** Opening RAW DATA block **

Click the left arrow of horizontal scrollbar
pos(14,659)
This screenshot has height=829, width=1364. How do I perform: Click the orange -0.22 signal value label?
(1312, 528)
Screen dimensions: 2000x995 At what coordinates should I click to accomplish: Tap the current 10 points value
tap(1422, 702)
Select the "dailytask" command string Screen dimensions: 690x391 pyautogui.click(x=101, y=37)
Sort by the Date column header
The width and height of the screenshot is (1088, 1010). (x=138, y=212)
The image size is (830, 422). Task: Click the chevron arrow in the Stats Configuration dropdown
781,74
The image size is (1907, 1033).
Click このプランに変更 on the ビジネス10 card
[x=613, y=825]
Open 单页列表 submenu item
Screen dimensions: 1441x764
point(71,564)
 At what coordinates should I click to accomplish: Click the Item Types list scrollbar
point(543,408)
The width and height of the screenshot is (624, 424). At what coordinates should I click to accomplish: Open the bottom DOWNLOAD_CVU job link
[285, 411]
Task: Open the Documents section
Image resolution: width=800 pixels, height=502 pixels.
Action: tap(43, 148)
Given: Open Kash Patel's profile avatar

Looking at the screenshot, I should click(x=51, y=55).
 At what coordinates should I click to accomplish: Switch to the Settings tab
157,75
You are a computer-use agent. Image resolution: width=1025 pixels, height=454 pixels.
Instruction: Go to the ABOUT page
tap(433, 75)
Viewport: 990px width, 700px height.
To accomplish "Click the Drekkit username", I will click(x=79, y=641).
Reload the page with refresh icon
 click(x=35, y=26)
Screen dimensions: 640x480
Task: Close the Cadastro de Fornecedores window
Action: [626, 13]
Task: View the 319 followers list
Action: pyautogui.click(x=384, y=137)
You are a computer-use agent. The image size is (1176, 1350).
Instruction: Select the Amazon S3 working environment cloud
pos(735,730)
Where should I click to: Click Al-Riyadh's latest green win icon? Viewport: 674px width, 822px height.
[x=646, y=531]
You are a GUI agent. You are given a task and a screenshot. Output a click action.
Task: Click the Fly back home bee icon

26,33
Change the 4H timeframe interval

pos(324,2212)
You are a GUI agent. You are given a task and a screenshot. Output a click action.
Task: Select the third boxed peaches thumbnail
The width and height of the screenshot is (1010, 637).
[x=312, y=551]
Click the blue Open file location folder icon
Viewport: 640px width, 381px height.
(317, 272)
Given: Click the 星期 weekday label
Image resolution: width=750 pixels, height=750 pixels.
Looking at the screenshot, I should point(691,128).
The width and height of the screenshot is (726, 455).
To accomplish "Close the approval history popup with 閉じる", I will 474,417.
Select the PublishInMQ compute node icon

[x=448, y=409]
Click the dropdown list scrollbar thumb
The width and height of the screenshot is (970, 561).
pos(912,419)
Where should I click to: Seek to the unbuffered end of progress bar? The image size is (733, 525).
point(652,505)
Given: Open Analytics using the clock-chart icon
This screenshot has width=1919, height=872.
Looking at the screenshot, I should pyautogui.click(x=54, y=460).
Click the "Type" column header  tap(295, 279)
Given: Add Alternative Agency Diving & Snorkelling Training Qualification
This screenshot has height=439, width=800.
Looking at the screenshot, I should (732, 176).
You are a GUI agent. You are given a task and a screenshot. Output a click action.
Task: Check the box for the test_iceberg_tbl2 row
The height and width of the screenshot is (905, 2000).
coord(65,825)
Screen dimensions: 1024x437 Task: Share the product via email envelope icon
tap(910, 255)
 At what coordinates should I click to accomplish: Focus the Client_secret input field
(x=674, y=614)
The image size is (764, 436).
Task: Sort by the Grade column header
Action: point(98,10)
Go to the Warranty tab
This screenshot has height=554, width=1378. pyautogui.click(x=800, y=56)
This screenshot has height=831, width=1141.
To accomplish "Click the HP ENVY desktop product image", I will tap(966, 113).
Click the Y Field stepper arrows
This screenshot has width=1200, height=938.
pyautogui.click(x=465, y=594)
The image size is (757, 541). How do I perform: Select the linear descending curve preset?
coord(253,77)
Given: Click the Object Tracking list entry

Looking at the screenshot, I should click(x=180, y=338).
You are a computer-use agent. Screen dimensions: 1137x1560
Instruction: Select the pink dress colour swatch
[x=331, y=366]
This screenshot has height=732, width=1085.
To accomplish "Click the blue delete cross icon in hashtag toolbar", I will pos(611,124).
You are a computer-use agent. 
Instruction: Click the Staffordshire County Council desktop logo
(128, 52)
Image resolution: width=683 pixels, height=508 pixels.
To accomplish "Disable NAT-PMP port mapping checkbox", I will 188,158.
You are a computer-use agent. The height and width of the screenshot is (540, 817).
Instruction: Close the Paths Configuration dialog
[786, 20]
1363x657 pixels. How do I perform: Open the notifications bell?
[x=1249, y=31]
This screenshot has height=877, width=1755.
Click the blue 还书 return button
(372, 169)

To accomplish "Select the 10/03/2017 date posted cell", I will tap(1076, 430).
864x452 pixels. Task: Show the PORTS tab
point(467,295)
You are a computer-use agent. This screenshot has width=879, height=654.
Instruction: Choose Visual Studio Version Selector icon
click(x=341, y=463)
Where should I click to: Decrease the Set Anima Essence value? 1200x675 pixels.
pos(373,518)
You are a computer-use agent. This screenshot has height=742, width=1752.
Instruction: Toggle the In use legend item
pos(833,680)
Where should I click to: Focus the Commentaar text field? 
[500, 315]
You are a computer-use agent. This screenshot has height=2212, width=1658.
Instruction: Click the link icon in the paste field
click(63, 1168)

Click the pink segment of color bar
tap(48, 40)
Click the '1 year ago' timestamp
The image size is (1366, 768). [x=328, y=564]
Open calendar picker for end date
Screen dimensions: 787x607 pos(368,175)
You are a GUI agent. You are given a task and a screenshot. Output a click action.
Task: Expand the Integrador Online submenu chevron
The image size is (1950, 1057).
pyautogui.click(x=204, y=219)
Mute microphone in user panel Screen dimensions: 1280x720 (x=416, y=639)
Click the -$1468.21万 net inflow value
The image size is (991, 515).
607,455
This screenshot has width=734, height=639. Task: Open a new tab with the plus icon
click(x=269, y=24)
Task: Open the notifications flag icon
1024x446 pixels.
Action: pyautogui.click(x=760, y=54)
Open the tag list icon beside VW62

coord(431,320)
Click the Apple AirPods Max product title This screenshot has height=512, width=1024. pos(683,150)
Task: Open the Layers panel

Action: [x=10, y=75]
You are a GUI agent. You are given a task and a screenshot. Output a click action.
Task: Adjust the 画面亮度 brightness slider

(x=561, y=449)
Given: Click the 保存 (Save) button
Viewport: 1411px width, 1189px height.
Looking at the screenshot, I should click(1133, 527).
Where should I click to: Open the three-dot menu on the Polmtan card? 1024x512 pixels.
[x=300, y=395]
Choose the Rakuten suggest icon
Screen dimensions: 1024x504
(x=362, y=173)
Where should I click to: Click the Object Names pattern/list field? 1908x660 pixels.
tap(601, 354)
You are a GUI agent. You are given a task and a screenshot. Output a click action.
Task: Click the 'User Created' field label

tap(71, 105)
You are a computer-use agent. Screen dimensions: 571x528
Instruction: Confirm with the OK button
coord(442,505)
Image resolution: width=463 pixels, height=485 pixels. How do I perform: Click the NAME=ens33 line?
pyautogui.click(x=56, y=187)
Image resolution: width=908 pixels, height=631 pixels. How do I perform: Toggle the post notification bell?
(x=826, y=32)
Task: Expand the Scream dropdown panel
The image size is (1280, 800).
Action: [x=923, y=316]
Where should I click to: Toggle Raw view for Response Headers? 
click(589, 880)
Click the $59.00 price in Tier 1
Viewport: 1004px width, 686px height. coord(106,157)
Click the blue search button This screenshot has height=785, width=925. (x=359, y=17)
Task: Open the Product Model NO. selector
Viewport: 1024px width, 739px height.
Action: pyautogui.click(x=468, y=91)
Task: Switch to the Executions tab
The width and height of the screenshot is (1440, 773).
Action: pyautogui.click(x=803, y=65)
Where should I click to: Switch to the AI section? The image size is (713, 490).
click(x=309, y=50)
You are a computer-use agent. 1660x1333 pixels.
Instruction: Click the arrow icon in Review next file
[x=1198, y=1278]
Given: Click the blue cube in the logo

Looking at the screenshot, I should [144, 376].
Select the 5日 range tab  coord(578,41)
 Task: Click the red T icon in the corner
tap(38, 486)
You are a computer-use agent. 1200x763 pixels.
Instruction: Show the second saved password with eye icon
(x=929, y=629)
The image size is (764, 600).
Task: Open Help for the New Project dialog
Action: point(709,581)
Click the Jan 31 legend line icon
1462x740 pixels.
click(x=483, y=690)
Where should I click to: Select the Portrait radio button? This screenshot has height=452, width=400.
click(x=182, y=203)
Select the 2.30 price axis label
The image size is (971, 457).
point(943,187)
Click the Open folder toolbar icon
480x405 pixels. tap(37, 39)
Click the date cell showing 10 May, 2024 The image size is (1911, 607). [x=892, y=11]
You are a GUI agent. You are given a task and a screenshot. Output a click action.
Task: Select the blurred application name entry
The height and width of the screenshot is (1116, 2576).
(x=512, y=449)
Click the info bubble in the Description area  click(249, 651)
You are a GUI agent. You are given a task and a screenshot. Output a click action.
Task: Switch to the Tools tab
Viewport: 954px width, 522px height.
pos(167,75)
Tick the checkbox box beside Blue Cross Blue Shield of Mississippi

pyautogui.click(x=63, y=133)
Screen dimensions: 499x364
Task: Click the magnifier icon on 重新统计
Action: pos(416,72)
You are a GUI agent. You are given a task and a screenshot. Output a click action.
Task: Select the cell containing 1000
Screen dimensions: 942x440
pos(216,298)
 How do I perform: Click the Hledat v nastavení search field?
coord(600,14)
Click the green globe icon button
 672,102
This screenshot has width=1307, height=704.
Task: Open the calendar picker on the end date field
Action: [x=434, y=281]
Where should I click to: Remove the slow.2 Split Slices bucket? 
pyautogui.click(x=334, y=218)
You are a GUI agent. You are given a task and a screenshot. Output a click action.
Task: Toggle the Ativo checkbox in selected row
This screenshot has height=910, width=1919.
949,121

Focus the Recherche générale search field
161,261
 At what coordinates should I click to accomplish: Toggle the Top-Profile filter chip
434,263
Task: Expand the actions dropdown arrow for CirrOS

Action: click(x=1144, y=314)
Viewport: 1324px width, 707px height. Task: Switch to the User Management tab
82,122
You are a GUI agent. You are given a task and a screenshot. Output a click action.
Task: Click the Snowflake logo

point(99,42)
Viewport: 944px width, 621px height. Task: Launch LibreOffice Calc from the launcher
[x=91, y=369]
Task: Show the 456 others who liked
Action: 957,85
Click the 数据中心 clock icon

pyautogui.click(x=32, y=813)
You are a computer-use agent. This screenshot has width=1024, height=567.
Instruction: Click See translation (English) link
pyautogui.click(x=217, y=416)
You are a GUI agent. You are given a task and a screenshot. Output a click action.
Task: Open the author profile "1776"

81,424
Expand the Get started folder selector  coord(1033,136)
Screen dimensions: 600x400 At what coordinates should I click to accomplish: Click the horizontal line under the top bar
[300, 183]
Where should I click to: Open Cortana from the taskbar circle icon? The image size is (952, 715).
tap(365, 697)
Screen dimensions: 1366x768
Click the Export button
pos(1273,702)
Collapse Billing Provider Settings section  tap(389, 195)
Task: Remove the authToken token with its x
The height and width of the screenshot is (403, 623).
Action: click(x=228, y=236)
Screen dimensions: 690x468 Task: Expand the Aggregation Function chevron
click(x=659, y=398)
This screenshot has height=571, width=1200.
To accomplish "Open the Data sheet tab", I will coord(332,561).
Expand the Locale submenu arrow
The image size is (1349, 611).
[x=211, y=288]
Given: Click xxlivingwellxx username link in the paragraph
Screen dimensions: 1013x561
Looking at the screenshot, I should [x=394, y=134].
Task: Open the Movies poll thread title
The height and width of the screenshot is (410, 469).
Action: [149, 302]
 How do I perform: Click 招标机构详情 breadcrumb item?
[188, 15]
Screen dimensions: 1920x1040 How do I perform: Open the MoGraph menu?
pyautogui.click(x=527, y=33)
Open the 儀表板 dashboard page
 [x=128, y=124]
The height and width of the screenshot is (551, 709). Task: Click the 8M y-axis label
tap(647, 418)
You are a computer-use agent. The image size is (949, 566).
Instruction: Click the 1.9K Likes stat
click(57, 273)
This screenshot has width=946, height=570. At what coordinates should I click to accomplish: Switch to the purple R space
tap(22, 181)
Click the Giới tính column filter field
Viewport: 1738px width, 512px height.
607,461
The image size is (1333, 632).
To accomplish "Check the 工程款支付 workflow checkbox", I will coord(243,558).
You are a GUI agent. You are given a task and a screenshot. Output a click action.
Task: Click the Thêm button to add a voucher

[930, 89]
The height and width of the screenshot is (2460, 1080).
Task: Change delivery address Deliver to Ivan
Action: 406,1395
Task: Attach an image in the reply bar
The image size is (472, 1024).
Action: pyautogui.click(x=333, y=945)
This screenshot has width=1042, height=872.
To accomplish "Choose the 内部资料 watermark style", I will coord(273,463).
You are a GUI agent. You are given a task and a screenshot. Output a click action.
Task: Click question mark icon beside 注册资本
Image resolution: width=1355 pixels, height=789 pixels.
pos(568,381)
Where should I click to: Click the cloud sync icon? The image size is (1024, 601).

** Closing RAW DATA block **

### YOUR OBJECTIVE
Within the material above, the line with "Click the Open folder toolbar icon" opens the range and the line with "Click the info" closes it; reproduce that range word for word.

### ANSWER TO THIS EXERCISE
Click the Open folder toolbar icon
480x405 pixels. tap(37, 39)
Click the date cell showing 10 May, 2024 The image size is (1911, 607). [x=892, y=11]
You are a GUI agent. You are given a task and a screenshot. Output a click action.
Task: Select the blurred application name entry
The height and width of the screenshot is (1116, 2576).
(x=512, y=449)
Click the info bubble in the Description area  click(249, 651)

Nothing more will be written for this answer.